The short stories in Orlando Ortega-Medina's new book will leaving you wanting more.


I’m not usually a big fan of short stories. However, after finding Ortega-Medina’s Jerusalem Ablaze, I was intrigued. I can’t say much because the book isn’t on sale yet, but I can tell you why you need to pick up a copy when it’s available.

Jerusalem Ablaze is a quick read; it’s filled with short stories, all based on different obsessions. The stories tend to leave you with a feeling of wanting more, to find out what happens after they end. Many of the stories left me feeling like the story was incomplete but, at the same time, like that was all I needed.

Each character has a different personality and motive, so no two stories are the same. Reading this anthology was an emotional roller coaster.
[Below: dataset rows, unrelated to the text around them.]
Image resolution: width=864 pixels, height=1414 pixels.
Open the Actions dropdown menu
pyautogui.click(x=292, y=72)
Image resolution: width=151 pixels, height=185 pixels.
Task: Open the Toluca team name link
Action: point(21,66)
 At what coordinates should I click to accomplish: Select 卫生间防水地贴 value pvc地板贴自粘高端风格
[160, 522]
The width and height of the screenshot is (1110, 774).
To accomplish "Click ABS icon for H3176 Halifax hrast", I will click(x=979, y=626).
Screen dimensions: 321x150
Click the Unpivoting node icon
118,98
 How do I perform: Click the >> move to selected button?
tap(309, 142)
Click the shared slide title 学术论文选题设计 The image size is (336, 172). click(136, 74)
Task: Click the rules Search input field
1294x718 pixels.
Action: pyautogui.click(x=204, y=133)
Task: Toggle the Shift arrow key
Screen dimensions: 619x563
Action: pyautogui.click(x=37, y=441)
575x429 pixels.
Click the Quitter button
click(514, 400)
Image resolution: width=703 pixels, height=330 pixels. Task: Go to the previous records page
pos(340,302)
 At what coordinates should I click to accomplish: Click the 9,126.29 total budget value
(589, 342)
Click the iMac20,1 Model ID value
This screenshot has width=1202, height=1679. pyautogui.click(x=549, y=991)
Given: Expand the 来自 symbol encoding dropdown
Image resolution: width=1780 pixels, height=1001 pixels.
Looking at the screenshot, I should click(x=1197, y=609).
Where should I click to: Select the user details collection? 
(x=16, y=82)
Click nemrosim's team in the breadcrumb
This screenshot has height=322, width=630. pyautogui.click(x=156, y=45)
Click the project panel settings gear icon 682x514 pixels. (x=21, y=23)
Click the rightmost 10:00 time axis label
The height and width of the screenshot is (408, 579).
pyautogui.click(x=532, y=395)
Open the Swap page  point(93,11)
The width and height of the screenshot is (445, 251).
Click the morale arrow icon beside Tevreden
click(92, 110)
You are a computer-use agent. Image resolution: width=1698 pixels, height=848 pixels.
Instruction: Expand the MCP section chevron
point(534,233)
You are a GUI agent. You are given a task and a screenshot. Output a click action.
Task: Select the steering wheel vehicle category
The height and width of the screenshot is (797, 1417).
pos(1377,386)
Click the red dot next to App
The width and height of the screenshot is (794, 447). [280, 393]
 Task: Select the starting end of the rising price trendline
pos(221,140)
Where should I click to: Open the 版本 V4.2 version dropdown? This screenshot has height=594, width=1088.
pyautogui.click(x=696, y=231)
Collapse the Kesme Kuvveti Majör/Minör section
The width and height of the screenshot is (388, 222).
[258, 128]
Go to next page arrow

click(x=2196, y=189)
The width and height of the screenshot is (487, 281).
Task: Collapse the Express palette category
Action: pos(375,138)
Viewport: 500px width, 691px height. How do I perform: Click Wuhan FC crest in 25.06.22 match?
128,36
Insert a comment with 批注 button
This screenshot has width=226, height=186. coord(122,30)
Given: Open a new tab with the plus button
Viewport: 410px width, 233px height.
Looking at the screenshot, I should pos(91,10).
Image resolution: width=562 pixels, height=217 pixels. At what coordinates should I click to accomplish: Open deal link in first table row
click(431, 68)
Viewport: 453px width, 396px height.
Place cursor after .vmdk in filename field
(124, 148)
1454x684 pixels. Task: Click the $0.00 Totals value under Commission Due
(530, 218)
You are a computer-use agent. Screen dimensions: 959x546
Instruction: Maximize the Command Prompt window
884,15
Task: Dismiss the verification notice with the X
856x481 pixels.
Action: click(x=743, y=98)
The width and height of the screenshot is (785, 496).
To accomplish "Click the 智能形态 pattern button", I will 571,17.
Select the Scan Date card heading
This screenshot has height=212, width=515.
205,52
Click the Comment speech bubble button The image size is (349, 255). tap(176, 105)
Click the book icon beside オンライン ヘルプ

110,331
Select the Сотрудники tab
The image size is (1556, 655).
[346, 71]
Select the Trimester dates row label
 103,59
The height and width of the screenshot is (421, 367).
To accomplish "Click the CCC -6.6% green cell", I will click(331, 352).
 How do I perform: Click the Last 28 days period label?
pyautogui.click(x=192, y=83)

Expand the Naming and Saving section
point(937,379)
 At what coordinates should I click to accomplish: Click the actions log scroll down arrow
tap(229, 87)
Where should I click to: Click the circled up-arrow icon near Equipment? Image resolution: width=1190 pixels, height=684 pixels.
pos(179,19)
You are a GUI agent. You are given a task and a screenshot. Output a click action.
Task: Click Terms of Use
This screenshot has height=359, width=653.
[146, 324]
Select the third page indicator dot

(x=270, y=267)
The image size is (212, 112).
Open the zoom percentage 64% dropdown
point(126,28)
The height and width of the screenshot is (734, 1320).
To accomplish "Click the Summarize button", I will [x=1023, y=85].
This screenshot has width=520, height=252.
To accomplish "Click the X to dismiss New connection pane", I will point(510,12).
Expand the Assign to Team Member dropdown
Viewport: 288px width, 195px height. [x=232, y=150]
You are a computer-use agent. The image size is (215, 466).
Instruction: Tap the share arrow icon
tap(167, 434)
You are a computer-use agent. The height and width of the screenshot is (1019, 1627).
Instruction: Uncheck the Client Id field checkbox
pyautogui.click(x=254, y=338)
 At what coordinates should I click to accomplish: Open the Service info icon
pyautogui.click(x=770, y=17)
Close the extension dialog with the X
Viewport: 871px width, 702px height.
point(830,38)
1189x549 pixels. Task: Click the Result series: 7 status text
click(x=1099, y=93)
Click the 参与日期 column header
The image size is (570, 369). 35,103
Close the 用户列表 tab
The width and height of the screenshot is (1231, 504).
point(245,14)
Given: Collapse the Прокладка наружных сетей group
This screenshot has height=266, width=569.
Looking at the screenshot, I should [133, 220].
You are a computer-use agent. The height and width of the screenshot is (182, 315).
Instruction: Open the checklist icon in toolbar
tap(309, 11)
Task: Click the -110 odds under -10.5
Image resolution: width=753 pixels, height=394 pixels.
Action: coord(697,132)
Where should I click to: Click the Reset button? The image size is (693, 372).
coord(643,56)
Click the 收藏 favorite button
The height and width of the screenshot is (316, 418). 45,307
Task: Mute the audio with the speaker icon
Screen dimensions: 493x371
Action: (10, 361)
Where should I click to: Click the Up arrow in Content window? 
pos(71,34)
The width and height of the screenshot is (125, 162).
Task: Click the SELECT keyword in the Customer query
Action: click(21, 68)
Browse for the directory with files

At some points, I finished stories feeling happy, but other times, emotions overwhelmed me to the point that I just had to put the book down.

The first of the stories, Torture by Roses, is centered around the idea of learning to hate. Ikeda Yataro is in need of a successor. When he finds one, he decides to teach him how to hate. Going through the story, we see the trials his new successor goes through to be able to take over in his place.

I won’t say any more about this story, but what I will say about the rest of the book is that each story switches narrative points of view. While some stories would be told in first person, others would be told in third person — a few of the stories would even switch the point of view depending on the character speaking at the moment.

The writing and attention to detail kept me engaged through each story. Since the stories take place in different places in the world, the minor details Ortega-Medina included are a nice charm.

I give this book a solid four out of five stars. While the stories are really interesting, the feeling that there could have been more to them kept me from giving it five out of five.

What I will say to finish this review is: If you enjoy reading about a cast of characters that are not wholly good or evil, this is a book that you should definitely pick up.